The writing was on the wall as Casey started running scared, attempting to survive the onslaught. ‘Rigo’ is known as a great finisher and he went right after his soon-to-be eighth pro victim, catching Casey with a perfectly delivered uppercut that dropped Casey for the first time in his pro career. The extremely confident ‘Rigo’ strolled over to the neutral corner with one arm raised, signaling his impending victory. Casey rose and ran for cover with ‘Rigo’ closing in to finish the show.

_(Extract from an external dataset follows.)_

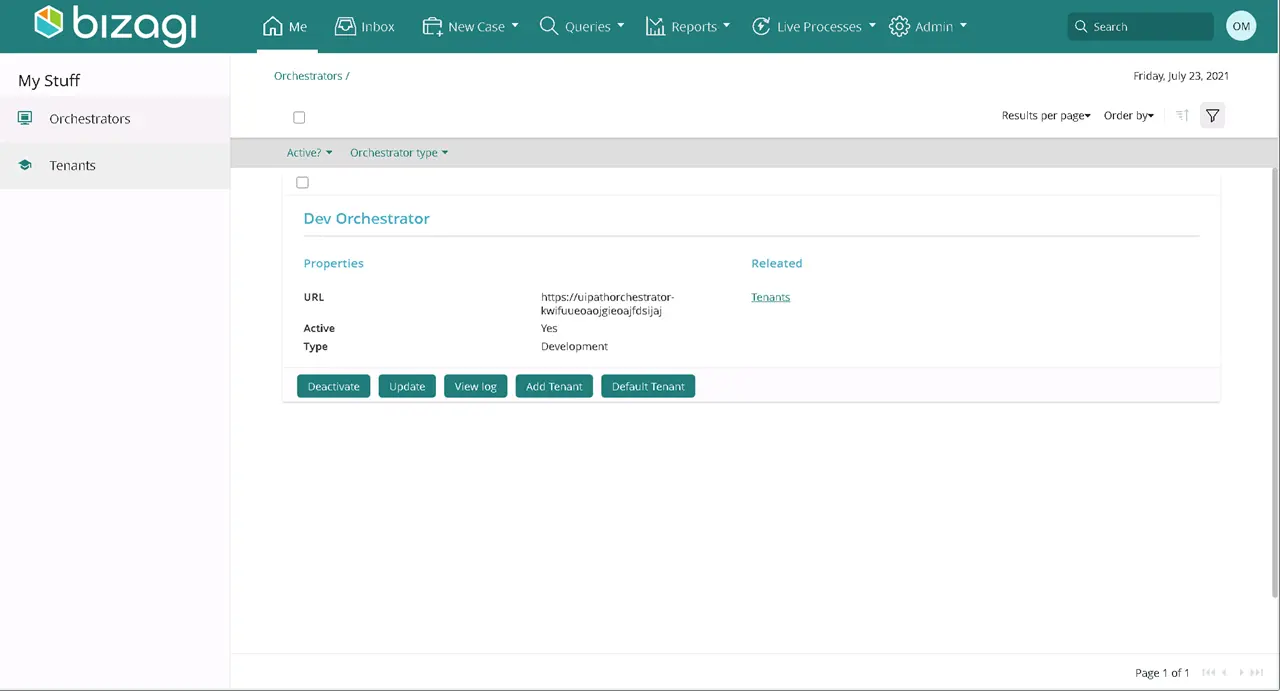Open the Admin menu
The image size is (1280, 691).
point(928,27)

Rigondeaux’ all-out attack, particularly a devastating combination, sent Willie flying across the ring, and down again. This time a dazed Casey rose on very unsteady legs and as the action was about to resume, veteran referee Stanley Christodoulou warned Willie that he would stop the fight if Casey was floored again. “Rigo” immediately jumped all over an overwhelmed and outclassed Casey, who stumbled forward and was going down but was saved further embarrassment by the referee officially who halted the action at 2:38 of the opening round. ‘Rigo” had successfully silenced the crowd with assassin-like results in his first Interim WBA title defense.

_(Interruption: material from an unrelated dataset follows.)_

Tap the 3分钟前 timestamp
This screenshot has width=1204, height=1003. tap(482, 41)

Much had been written about both fighters leading up to the March 19th showdown regarding their respective records professional and amateur, home countries, families and much more. What hadn’t been reported written about them, though, was the Cuban boxer’s many links to Ireland, as well as his humanitarian nature. Hyde, who hails from Cork, had been instrumental in bringing a number of Cuban fighters to Ireland, including Rigondeaux, to start their professional boxing careers.
“Rigondeaux defending his world title in Ireland was like a dream come true for me,” Hyde explained. “I managed Rigondeaux since 2007, when in Cuba he signed a managerial contract with me, but it wasn’t until 2009 that the great Cuban fighter managed to defect from Cuba to the United States in order to begin his professional career.”
In January of 2010, while preparing for his fifth pro fight versus Adolfo Landeros, a devastating earthquake hit the Island of Haiti. ‘Rigo’ told Hyde he wanted to donate the purse for that fight to Haitian relief efforts. Hyde contacted Dr. Mick Molloy, a medical officer with the Boxing Union of Ireland, who was at that time working in Boston at the Division of Disaster Medicine at Beth Israel Deaconess Medical Centre, which is associated with the Harvard Medical School network.
Dr. Molloy engaged in a number of trips to Haiti as a member of the disaster medical team from the International Centre for Disaster Resilience (ICDR), operated by prominent members of the Disaster Medicine section at Harvard Medical School, Dr Greg Ciottone and Dr Robert Macy.
Dr. Molloy spent more than a year in Boston specializing in disaster Medicine and returned to Ireland to finish his training in emergency medicine at Beaumont Hospital.
The first time Dr. Molloy and ‘Rigo’ actually met, however, was during the Rigondeaux-Casey fight week in Dublin and Dr. Molloy thanked him profusely for his donation to the Boston Children’s Foundation (BCF) and International Centre for Disaster Resilience (ICDR), which funded a six-member team for its initial mission to Haiti in January of 2010.
In addition to being a 2-time Olympic gold medalist, the 29-year-old Rigondeaux also was a 7-time Cuban national champion who captured a pair of World Championship titles, including his 2001triumph in Belfast, during an incredible 243-4 amateur career.
“Rigo” made his pro debut May 22, 2009, capturing the NABA super bantamweight title in his third fight as a pro, and last November in only his seventh fight he won a unanimous 12-round decision against Ricardo Cordoba (37-2-2) to become the WBA Interim 122-pound division champion.
The multi-talented southpaw, now fighting out of Miami, has been trained by Ronnie Shields for his past three fights. Rigondeaux is The Ring’s # 6 rated super bantamweight.